*** Opening Entries shown ***

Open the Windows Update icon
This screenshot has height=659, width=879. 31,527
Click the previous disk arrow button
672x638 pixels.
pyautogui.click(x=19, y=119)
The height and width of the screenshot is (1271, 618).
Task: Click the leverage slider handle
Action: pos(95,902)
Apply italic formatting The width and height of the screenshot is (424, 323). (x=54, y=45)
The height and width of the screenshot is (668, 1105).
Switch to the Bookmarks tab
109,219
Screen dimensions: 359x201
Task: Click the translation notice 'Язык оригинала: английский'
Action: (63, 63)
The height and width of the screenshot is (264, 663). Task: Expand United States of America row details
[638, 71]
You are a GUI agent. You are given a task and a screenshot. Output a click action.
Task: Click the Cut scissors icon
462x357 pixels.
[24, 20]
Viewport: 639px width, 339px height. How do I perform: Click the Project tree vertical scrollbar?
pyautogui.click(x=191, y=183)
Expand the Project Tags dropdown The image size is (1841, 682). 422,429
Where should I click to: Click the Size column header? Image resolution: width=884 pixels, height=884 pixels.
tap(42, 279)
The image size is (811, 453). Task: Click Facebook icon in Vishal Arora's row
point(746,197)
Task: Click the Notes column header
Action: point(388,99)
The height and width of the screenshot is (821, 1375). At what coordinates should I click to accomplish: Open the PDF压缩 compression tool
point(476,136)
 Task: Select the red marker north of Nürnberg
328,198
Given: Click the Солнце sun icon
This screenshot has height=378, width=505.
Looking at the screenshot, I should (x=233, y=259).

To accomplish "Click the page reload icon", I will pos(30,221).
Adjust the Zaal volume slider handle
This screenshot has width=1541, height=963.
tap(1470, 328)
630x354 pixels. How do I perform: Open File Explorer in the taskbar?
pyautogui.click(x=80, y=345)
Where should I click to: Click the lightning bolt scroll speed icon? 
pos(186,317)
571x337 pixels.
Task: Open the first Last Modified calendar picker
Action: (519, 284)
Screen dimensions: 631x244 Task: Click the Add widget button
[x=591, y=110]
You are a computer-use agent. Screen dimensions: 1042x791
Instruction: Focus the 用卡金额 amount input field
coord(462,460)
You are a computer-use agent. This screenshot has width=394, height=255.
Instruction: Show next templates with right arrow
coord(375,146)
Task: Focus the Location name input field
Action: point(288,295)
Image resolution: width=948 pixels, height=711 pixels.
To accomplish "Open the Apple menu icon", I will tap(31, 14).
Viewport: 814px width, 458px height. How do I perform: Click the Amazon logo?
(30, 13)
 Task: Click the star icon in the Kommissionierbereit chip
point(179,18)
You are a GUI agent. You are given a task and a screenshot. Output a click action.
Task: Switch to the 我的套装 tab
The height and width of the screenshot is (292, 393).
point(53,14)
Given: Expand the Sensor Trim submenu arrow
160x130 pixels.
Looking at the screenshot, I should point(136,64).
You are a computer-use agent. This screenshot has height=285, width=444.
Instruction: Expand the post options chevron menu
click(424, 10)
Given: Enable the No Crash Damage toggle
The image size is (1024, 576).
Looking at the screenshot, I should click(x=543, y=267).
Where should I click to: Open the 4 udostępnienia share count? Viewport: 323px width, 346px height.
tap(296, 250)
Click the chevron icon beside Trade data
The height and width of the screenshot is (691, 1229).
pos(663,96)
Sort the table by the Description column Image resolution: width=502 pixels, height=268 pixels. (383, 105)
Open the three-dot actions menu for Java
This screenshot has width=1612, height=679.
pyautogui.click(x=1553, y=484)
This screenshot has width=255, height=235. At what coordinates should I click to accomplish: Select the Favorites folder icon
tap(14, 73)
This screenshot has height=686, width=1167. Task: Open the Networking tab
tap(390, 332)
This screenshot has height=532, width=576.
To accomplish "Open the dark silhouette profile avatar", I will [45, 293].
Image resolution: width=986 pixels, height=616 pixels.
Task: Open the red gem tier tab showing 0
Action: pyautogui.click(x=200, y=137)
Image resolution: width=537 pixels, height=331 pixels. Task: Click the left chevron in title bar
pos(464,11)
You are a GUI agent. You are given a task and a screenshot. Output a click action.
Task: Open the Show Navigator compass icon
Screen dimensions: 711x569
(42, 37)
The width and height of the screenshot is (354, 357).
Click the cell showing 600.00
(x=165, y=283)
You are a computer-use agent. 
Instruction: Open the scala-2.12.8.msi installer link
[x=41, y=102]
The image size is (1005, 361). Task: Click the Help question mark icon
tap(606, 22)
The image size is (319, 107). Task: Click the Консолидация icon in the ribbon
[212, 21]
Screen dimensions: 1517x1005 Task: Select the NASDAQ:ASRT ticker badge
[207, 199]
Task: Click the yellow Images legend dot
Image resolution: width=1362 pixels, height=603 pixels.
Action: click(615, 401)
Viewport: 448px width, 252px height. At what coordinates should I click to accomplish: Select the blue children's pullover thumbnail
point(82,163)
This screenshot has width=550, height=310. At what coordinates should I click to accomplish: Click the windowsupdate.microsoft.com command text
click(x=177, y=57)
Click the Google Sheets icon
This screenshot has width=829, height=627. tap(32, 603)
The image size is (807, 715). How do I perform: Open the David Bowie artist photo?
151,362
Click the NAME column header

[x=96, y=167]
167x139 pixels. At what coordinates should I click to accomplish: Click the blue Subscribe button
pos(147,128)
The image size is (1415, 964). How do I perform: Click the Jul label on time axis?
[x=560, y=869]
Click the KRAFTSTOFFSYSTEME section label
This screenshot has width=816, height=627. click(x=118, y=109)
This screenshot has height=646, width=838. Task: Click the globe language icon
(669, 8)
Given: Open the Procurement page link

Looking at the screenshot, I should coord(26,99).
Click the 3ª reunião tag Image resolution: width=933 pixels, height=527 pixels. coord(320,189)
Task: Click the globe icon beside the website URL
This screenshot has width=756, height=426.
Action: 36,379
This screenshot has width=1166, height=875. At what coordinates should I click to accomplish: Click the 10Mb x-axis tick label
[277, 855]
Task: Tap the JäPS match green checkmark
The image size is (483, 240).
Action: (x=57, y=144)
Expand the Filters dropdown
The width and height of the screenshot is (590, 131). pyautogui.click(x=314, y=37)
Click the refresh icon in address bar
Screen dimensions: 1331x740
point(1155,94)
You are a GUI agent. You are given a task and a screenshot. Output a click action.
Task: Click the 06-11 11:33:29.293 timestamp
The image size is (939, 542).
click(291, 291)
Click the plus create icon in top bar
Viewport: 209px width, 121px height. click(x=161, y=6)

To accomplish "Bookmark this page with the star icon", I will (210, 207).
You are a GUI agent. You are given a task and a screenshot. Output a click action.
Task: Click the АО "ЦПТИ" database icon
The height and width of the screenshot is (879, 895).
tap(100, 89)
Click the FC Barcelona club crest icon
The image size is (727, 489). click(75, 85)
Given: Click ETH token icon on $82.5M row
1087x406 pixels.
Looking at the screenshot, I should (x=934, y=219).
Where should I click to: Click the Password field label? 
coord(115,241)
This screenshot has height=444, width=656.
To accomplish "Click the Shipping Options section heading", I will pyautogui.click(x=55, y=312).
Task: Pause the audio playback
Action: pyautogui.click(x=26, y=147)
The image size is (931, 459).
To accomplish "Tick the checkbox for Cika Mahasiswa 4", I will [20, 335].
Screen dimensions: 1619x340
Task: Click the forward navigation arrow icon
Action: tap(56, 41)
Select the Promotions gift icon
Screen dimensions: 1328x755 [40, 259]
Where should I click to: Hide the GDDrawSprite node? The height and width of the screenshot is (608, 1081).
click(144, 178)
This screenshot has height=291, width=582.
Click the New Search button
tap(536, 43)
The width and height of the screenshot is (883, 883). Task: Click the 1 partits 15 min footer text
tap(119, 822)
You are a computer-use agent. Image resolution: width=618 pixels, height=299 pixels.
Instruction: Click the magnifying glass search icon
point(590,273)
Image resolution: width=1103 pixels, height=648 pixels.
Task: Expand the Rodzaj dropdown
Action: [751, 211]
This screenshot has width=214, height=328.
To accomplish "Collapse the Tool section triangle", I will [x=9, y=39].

*** Closing Entries shown ***

*Work instruction*. Could you restate word for word the lines above from the one containing "Click the cell showing 600.00" through the one containing "Task: Click the yellow Images legend dot", both included, and nothing else?

*Answer to this exercise*.
Click the cell showing 600.00
(x=165, y=283)
You are a computer-use agent. 
Instruction: Open the scala-2.12.8.msi installer link
[x=41, y=102]
The image size is (1005, 361). Task: Click the Help question mark icon
tap(606, 22)
The image size is (319, 107). Task: Click the Консолидация icon in the ribbon
[212, 21]
Screen dimensions: 1517x1005 Task: Select the NASDAQ:ASRT ticker badge
[207, 199]
Task: Click the yellow Images legend dot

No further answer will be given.